MLSs that participate in BPP will also be asked to contribute a yet-to-be-determined nominal fee, perhaps $100, that will get them an ownership stake in the company, Lund said.
“It’s really a gesture. The idea is that it’s owned by the people who benefit from it,” he said.
“They’ll be eligible for the board. They’ll be able to vote their units. They’ll be able to participate in the governance of the organization. The units themselves cannot be resold or retransmitted. They have no value other than to provide you with unit-holder rights,” he added.
BPP has not yet determined whether one participant will be able to buy more units than another, Lund said.
He himself does not own any part of BPP, he added. Only MLSs or brokers can be owners, he said.
Lund said he does not yet know whether BPP will negotiate separate agreements with MLSs or brokers if an MLS does not want to agree to the final version of the standard agreement.

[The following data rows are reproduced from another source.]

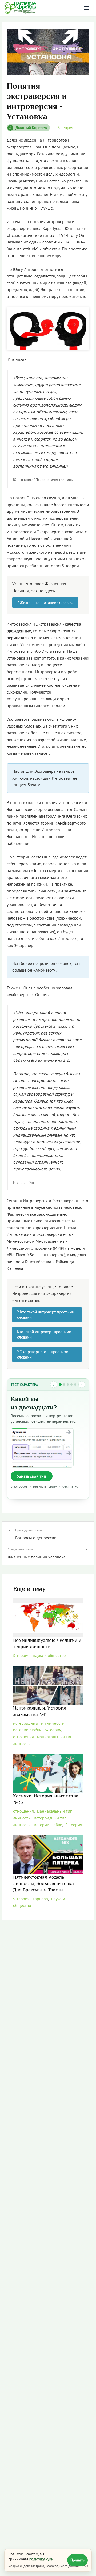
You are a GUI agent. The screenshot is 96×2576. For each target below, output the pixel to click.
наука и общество (49, 1655)
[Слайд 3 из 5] (68, 1384)
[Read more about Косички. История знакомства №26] (48, 1773)
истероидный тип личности (39, 1723)
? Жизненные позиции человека (45, 602)
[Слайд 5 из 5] (75, 1384)
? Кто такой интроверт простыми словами (45, 1314)
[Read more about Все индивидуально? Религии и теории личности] (48, 1618)
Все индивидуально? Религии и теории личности (47, 1643)
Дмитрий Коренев (28, 127)
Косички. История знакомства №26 (45, 1799)
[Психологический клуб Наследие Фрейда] (20, 8)
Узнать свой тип (31, 1476)
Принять (77, 2560)
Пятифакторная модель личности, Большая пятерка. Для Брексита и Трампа (44, 1884)
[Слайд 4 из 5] (71, 1384)
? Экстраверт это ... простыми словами (42, 1354)
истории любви (27, 1729)
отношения (23, 1736)
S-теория (65, 127)
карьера (40, 1898)
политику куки (41, 2559)
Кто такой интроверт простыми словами (44, 1334)
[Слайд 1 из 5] (60, 1384)
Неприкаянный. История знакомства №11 (39, 1711)
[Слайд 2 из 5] (64, 1384)
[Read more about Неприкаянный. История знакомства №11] (48, 1685)
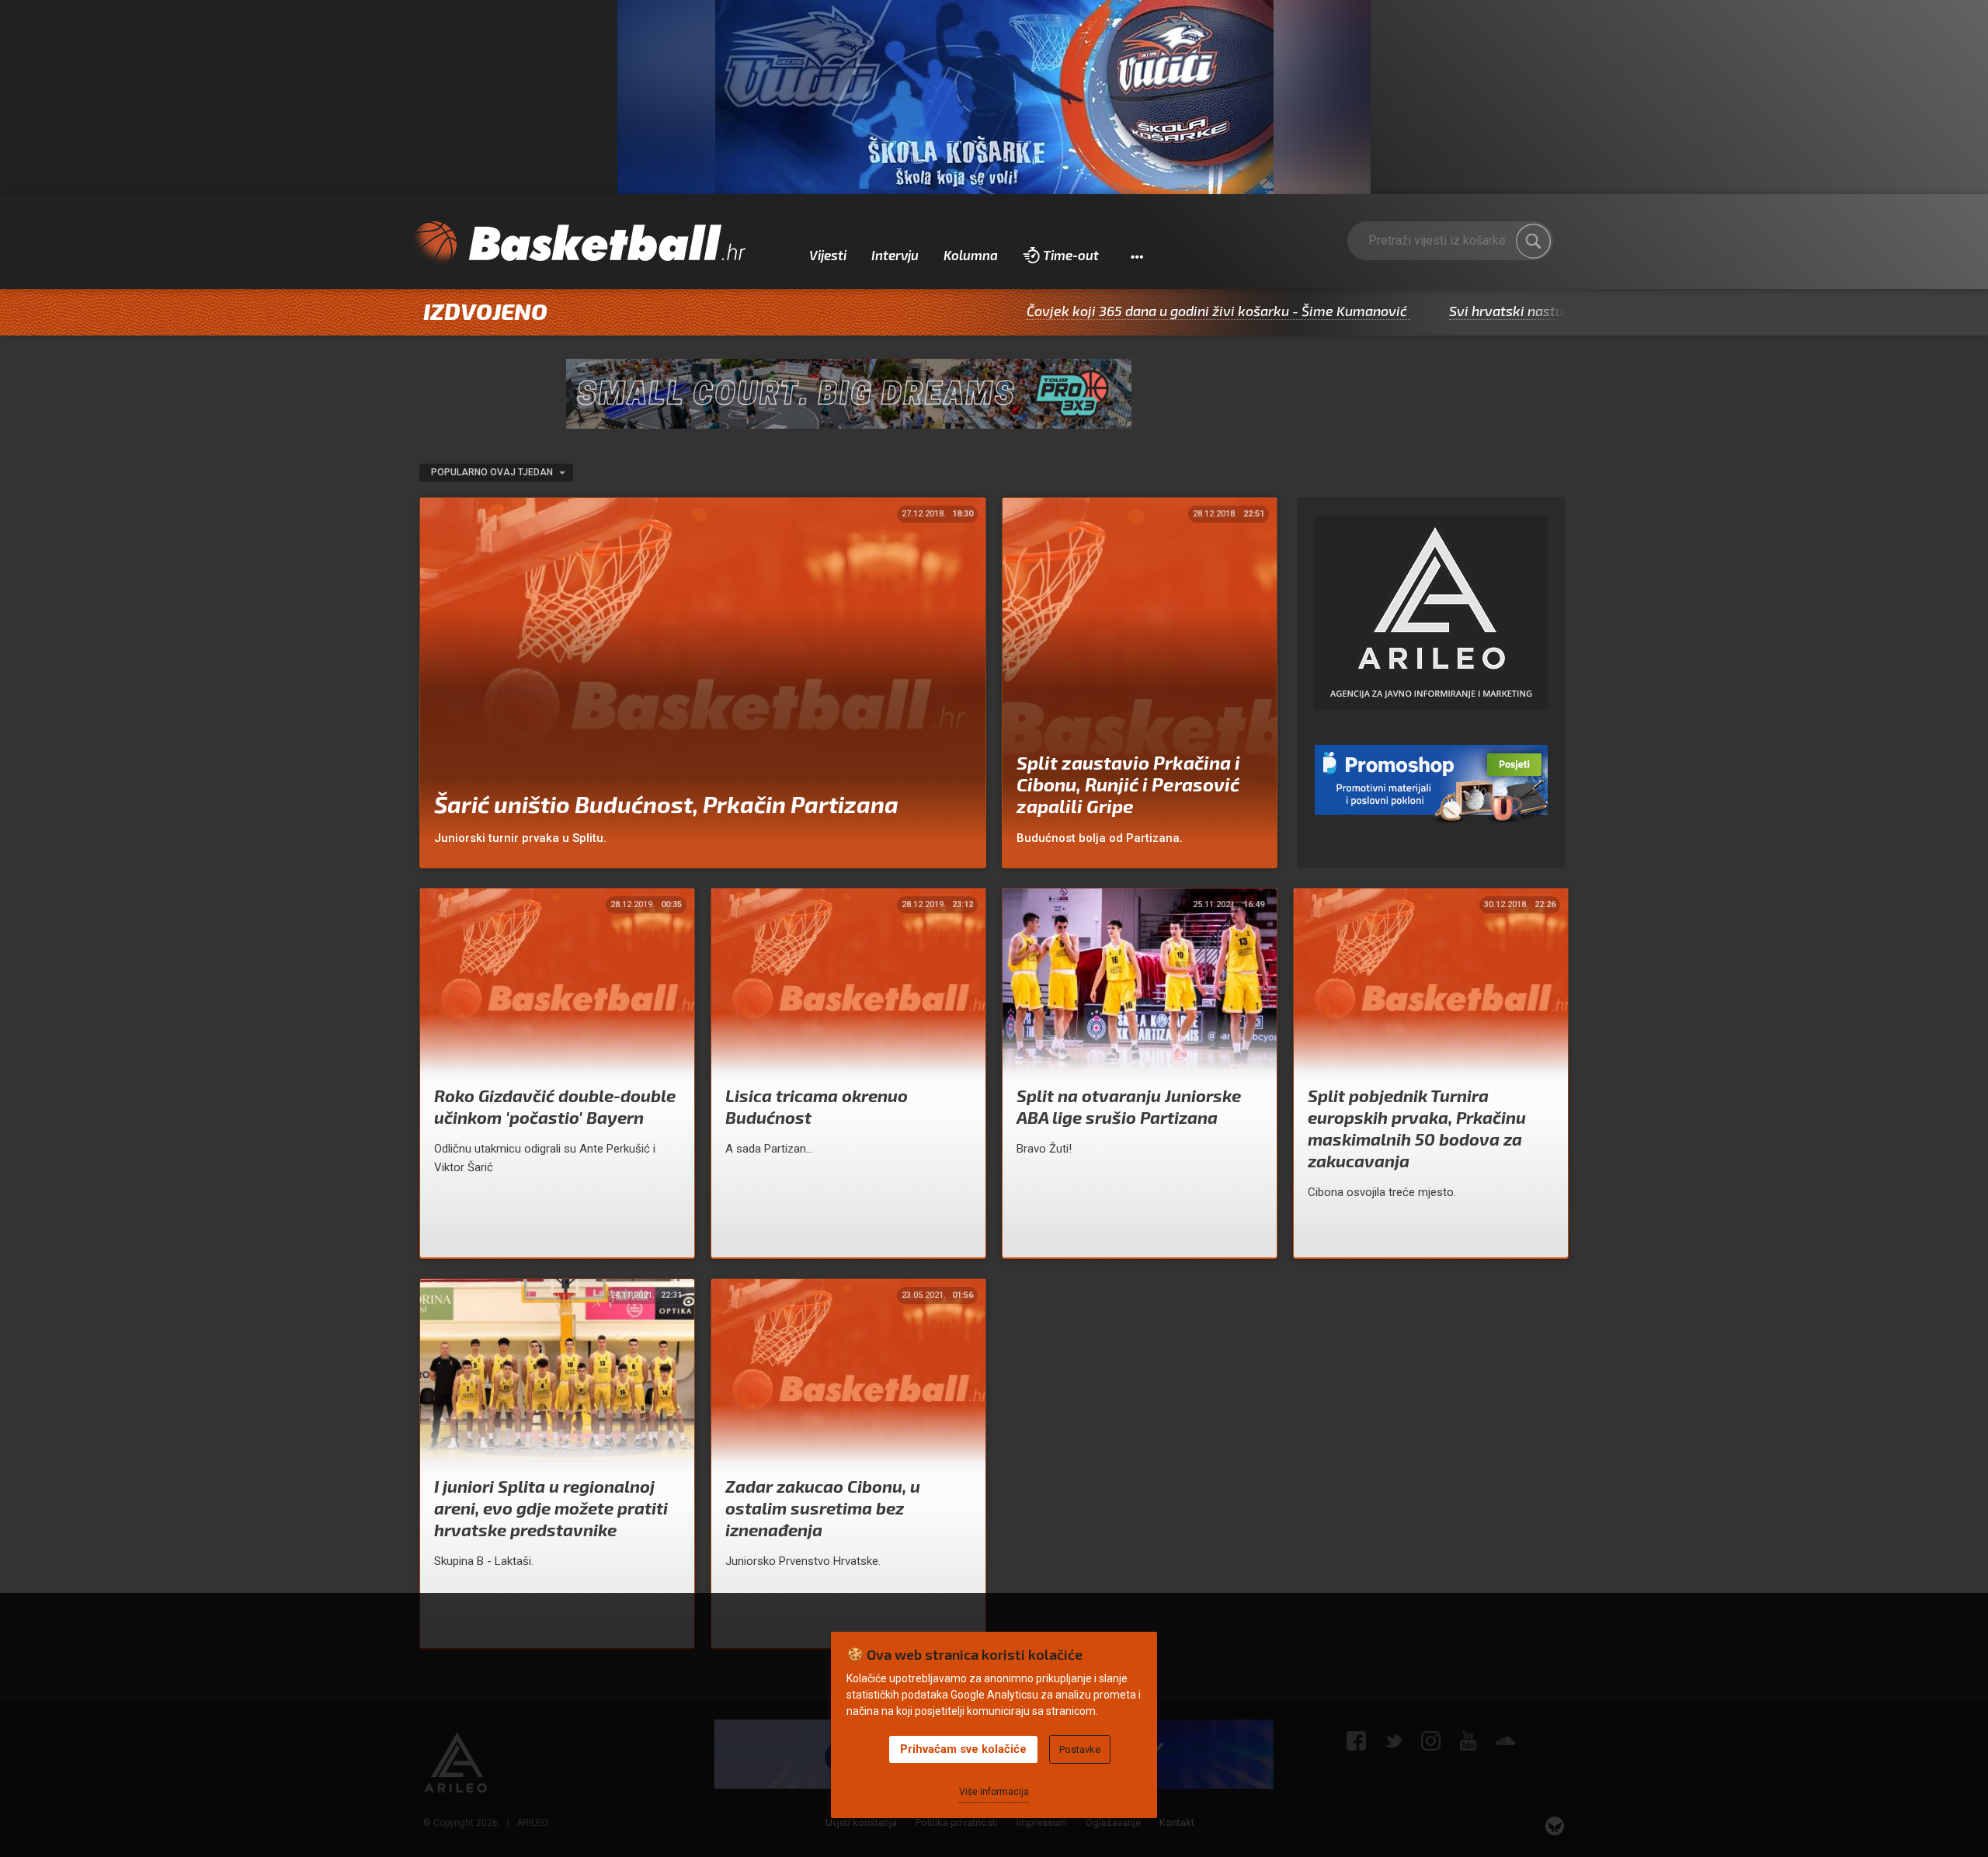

“This is why we’re going through this commenting phase right now … so that we can ferret out any problems that the agreement has today so that we don’t have to go negotiate a lot of separate agreements in the future,” he said.
“I believe if somebody brought a really good reason to alter this model agreement to the Broker Public Portal, it would go the board of directors, we’d discuss it [and] if it was a good idea, we’d make the change. If it’s a change, it should be universal; there shouldn’t be any exceptions.”
If an MLS does not want to participate, there’s nothing prohibiting a broker in that market from sending data to BPP, Lund said.